Another factor to consider when comparing our observations and those of Smith et al15 is differences in sport or athlete type between studies. We examined only soccer athletes, whereas Smith et al15 included basketball, field hockey, football, gymnastics, lacrosse, rugby, soccer, and volleyball athletes. The ACL injury rates are higher in soccer than in sports such as field hockey, gymnastics, lacrosse, and volleyball.25 In addition, direct-contact ACL injuries are more common in sports such as rugby and American football than in soccer. Predicting ACL-injury risk in sports with lower injury rates or more direct-contact injuries may influence the ability to predict ACL injury using the LESS. By focusing on a high-risk group for ACL injury, we eliminated the potential confounding factors of age and sport type. Finally, the differences in the 2 datasets may simply reflect random variation due to the small numbers of ACL injuries (28, Smith et al15 ; and 7, current study) observed in these 2 studies.

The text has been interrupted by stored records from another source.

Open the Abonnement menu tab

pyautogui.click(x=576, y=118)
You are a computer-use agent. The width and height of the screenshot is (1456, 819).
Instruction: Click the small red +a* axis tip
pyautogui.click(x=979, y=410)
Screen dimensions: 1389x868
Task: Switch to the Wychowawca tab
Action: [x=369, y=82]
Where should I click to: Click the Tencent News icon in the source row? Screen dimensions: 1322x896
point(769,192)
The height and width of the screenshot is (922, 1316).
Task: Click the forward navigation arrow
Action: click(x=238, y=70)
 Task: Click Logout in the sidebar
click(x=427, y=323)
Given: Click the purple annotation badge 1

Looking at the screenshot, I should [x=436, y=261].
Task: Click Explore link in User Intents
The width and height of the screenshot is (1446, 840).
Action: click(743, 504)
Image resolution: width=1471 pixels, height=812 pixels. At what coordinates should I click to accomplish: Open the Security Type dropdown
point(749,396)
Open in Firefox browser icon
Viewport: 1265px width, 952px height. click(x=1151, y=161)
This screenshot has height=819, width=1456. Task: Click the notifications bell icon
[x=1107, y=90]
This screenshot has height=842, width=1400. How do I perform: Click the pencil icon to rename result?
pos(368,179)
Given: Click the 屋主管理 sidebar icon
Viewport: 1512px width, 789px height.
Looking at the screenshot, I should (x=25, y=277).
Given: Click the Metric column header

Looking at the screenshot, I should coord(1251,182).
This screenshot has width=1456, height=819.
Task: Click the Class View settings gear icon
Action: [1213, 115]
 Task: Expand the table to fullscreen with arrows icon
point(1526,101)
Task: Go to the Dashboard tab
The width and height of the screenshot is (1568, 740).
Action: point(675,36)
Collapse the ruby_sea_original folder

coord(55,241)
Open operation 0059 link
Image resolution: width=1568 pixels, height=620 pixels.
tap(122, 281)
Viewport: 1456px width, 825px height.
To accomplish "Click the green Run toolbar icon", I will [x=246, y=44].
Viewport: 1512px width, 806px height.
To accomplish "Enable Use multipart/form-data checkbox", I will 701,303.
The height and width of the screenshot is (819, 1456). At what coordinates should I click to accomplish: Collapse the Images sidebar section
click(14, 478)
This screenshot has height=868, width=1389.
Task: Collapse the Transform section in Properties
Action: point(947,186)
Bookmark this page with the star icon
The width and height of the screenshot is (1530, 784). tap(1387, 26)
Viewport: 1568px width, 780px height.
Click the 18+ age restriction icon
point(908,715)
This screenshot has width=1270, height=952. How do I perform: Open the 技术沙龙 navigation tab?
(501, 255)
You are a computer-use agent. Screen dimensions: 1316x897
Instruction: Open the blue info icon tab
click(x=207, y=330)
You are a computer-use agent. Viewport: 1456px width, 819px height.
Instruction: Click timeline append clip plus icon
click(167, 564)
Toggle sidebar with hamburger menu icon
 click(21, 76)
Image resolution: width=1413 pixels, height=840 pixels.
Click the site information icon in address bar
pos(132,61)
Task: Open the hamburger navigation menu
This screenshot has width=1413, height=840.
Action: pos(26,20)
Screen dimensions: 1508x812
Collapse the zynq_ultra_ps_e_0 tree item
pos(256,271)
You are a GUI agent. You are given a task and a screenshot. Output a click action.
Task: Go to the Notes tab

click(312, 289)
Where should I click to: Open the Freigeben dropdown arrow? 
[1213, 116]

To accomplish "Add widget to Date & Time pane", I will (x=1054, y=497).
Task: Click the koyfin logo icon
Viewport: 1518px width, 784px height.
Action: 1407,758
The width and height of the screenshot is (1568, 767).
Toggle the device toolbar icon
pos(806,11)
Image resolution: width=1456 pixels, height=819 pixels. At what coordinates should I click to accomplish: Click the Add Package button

Our results suggest that the LESS may have screening potential for ACL injury in elite-youth soccer athletes. These observations may have implications for ACL injury-prevention efforts in youth soccer because the LESS is a field assessment of movement quality that requires no laboratory-based instrumentation. Ideally, one would want to use movement screening programs that identify individuals at risk for ACL injury as young as possible to allow time for preventive training to correct high-risk movement patterns before the peak ages for ACL injury risk (age range, 15 to 18 years). Whereas a high LESS score may lack precision in identifying which athlete will sustain an ACL injury, the LESS score may be effective in separating athletes into high-risk and low-risk subgroups. These data should be interpreted with caution due to the small number of ACL injury cases in this analysis. However, given the devastating consequences of ACL injury, the paucity of other ACL screening tests, the favorable feasibility profile of the LESS, and the costs associated with large-scale ACL injury-prevention efforts, the screening value of the LESS needs further investigation in youth-sport populations.